The Burger House certainly is several steps up from the plastic seated, in-and-out places. At the same time, it’s a welcome shift from the casual bar and grill scene.
Still, some people may lump the family restaurant into the “fast food” category, which often leaves its management perplexed.
“I don’t think of this as ‘fast food’,” says manager Chris Canellos, whose father co-owns the restaurant.
“There’s a sign on the drive-through menu that says your food is prepared when you order it, so it may take a little longer than other places.
“On the flipside, it’s definitely going to taste a lot better. We’re considered ‘fast food’ in the scheme of things, but we don’t look at it that way.”
It’s this kind of attitude that has made the Mockingbird Burger House a popular hangout.
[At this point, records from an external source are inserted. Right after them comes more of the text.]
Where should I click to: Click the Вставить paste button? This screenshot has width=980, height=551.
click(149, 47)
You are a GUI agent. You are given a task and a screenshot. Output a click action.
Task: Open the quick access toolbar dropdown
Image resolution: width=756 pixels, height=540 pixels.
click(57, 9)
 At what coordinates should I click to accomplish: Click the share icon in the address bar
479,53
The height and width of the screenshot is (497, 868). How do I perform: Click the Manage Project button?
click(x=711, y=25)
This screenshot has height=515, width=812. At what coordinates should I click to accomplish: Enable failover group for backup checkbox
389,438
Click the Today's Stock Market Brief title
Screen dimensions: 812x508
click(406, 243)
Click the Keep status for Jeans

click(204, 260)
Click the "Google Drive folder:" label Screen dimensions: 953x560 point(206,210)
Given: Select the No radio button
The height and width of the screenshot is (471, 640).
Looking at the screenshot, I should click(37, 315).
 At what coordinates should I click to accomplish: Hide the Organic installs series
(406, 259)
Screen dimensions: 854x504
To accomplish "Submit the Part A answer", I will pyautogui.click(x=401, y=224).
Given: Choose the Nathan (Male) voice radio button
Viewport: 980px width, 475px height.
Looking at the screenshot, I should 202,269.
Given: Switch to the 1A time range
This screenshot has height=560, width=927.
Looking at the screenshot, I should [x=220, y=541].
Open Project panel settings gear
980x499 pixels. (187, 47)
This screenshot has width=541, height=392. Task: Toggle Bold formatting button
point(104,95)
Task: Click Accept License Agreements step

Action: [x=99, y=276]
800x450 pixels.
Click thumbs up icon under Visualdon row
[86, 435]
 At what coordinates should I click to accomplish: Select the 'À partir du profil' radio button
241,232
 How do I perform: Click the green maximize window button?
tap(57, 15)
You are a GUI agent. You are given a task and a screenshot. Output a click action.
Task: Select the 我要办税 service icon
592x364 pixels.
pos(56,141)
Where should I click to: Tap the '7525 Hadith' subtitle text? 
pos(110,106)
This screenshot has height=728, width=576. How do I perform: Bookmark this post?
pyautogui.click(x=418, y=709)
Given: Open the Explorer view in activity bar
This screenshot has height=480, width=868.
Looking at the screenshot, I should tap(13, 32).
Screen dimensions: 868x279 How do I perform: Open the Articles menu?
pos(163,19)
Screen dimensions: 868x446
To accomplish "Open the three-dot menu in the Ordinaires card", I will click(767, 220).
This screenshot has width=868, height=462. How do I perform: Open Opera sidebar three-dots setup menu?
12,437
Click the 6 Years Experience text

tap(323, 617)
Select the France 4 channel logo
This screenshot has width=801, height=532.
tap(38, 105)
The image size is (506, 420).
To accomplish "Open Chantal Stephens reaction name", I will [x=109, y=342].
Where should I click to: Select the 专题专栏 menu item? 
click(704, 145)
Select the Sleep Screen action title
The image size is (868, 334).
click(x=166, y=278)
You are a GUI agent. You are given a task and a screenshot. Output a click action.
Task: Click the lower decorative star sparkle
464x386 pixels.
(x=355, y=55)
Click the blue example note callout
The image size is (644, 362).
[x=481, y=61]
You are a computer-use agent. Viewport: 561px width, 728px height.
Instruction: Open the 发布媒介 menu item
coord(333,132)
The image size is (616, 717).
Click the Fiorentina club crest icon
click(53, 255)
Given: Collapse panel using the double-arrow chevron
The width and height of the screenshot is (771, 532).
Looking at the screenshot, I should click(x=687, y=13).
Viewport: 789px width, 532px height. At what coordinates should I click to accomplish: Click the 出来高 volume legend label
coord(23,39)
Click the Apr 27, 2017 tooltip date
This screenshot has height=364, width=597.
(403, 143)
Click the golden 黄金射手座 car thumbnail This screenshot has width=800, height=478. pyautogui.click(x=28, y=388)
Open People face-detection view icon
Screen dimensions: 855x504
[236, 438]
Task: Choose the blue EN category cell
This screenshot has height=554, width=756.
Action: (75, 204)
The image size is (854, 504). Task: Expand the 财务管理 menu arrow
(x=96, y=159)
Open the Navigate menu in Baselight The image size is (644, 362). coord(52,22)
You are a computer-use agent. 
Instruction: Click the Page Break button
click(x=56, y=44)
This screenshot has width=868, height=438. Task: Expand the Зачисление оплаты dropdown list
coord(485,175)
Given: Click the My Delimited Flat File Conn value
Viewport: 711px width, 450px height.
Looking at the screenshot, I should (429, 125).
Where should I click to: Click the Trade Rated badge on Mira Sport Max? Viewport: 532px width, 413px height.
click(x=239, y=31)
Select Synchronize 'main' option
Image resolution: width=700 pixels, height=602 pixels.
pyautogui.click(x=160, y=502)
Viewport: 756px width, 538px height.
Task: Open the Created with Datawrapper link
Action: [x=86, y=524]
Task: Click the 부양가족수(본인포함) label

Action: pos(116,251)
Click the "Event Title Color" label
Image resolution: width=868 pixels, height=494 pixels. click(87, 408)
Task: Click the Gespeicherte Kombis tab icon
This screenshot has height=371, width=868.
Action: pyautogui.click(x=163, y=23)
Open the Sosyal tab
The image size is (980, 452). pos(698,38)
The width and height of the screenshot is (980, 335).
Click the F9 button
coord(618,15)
Then again, Canellos, 35, and his partner, Angelo Chantilis Jr., 27, have plenty of experience in the burger biz.
Their fathers, Steve Canellos and Angelo Chantilis Sr., are owners of the long-running Burger House on Hillcrest, just a short walk away from SMU. As teens, Chris and Angelo Jr. worked for their fathers at the Hillcrest location and at some of their other restaurant ventures.
Several years ago, Chris also helped start a Burger House location on Northwest Highway near Bachman Lake. While the Northwest Highway location was eventually sold to an outside party, the elder Canellos and Angelo Sr. wanted to expand their small but popular chain.
East Dallas seemed a natural spot, and Chris Canellos was a logical candidate for the new location’s manager.
In October 1996, Chris opened the doors of the Mockingbird Burger House. Angelo Jr. (a trained chef by this point) jumped on board a year later.
Although their fathers are the official owners, both retain complete autonomy over the Mockingbird location’s operations.
Thus far, the restaurant has been embraced as a neighborhood favorite. Weekends are particularly popular as area soccer and softball teams often make their way there for post-game festivities.
There’s little doubt the community has quickly taken to the subtle charm of the Burger House’s atmosphere, yet the food remains the real selling point.
But after all these years making and selling hamburgers, one has to wonder how many burgers either manager eats on a weekly basis?
“You can have them a million different ways,” says Angelo Jr., who admits to having a hamburger every day. “You have them with mustard and ketchup one day and mayonnaise and lettuce the next.
“The possibilities are endless, so it’s always like a new meal for me.”
Actually, the menu possibilities aren’t endless for the Burger House and that’s not a bad thing. Considering the quick acceptance of the Mockingbird store and the lore of the Hillcrest location, Chris and Angelo Jr. are confident that tradition is the key to their present and future success.
“We never look at somebody else’s menu and say: ‘Man, we should be doing that,’” Chris says. “We’re not competition-driven. We never think about what the other guy’s doing.
“We know we’ll stay successful because of what we’re doing right now. That’s what’s worked for all these years, so why try to change a good thing?”